The heavy metal scene has spent some time in recent years navel gazing. With every new “wave” that crawls out of the scene’s belly button, there’s one common trait: they’re fundamentally referential. Be it re-thrash, retro Swedish death, retro doom (omg staaahp), and even orthodox black metal, these waves aren’t about doing something new, they’re about making backward-looking music, with the aim of touching the essence of something perceived to be lost. Unfortunately, things that haven’t been doing this in recent years are scenes everyone feels uncomfortable with (generally -core) and these get labelled “modern metal.” So when a band genuinely sounds modern, but isn’t -core, labeling gets hard. And let’s face the facts: Angry Metal Guys need to label, it’s the life blood of this blog and of the reviewing arm of the metal industry.
Trials‘ lucky third record—This Ruined World—poses a problem: it’s tough to label. It is at its core a modern thrash album—and I don’t mean -core, seriously—with few peers and little grounds for reference in 2015. And Trials has been growing into this for some time. While I enjoyed the debut album Witness to the Downfall, I was floored by 2013’s In the Shadow of Swords, which hit the #3 spot on my Top 10(ish) of 2013, and which still ranks as one of the best records I’ve heard in the last 5 years. So This Ruined World comes with a world of expectations.
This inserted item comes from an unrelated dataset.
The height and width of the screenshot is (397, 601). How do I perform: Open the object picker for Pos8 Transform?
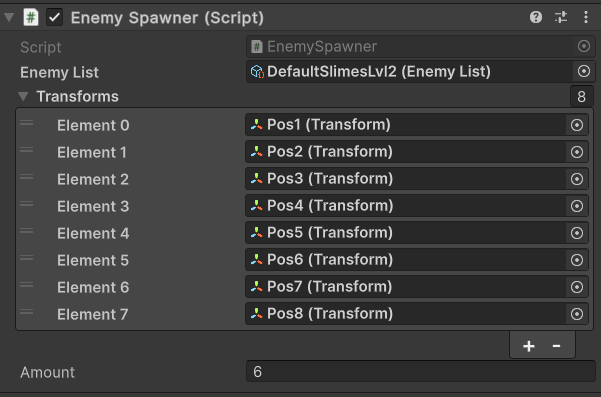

Trials lives up to the challenge of my heightened expectations by delivering unexpected twists, while keeping an iron-clad fist clenched around the essence of their strength: vicious riffs, slick songwriting, and immense presence. This Ruined World distinguishes itself from the opening salvos through its unique production. Hardly a lo-fi production job, the album still sports a raw, trashy sound. The drums, with splashy symbols and a snare that borders on too loud and too raw, are the lynch pin on which fat (not just audible!) bass and grindy guitar tones rest. Vokillist (get it?) Mark Sugar’s screams add a frenzied layer on top of the whole thing. The best comparison in tone is The Great Southern Trendkill from Pantera; scrappy, raw, heavy and tough. Y’know, like it’s heavy metal or something.
The writing on this record isn’t a huge departure from In the Shadow of Swords, exactly, but there’s a sense of adventure and experimentation on This Ruined World that was not one of the defining features of its predecessor. While Trials is unmistakably a thrash band—with all the triplets, Testament riffs and palm muting that entails—the record is littered with sick riff after inventive lick, and the best part is that they enthrall and surprise. The lead (“Gremlins II”) by Ryan “Still the New Guy” Bruchert and Morbid Angel vibe in opener “Truth Defiled” offsets groove riffing and feeds into one of the coolest dual harmonies ever featured on a metal record (adorably entitled “Tango and Thrash”). “Don’t Believe the Word” features fantastic dissonance and groove and is simultaneously hooky and uncomfortable. The chorus (eh?) on “Beat the System to Death” rocks an inventive melody and a near punk rock intensity, while the verses blast out at 90 miles an hour. And the title track features the sickest Morbid Angel riff since Formulas Fatal to the Flesh on the chorus.
Trials isn’t all thrash riffs, though. As the commercials of my youth were always reminding me, every rocker has a soft side. This makes rare appearances, but I loved the Opeth-homage on “Inheritance,” the proggy bridge on “Blink of an Eye,” and Mark’s baritone croon litters tracks to great effect on tracks like “Digging My Own Grave” and “This Ruined World.” Unlike a lot of bands who fall into a formula of dropping cleans into the chorus, and screaming over verses, Trials never follows a mold, instead letting songs dictate the vocals. And the band’s melodic side goes hand-in-hand with an elite sense of melody that lands these guys with the Bay Area and Gothenburg greats, without ever feeling derivative.
For me, the biggest weakness is that this album could sound even better if it weren’t as loud as it is. Given the quality of the tone and sound, I’m not sure how having more room to breathe for the bass and drums would hurt This Ruined World. One can argue—as they do—that for their sound to work, they want the record loud and dense, but I disagree. Still, for what it is, the production on this record is good. I love the tone and the whole spectrum of how the instruments work together. The trashy sound gives the album a live feel that is a nice shift away from Industry Standards™, without delving into the DIY sound of un-tuned guitars and one-take vocal tracks that is increasingly popular in the underground.
As a total package This Ruined World is an excellent record. The songs on here are razor sharp, tightly edited, written to be dense, technical, and immense—and it’s the balance Trials strikes between chugging intensity, harmony, dissonance and a fine understanding of dynamics in all the right places which makes this album stand out. I don’t know if these guys are harbingers of a new wave of metal that’s unapologetically interested in cutting the bullshit and writing great songs, or if they’re just a fluke in a wave of stoned kids with bell bottoms and bad mustaches. But whatever they are, I think we should all take a moment to appreciate just how good This Ruined World is and how good Trials is getting.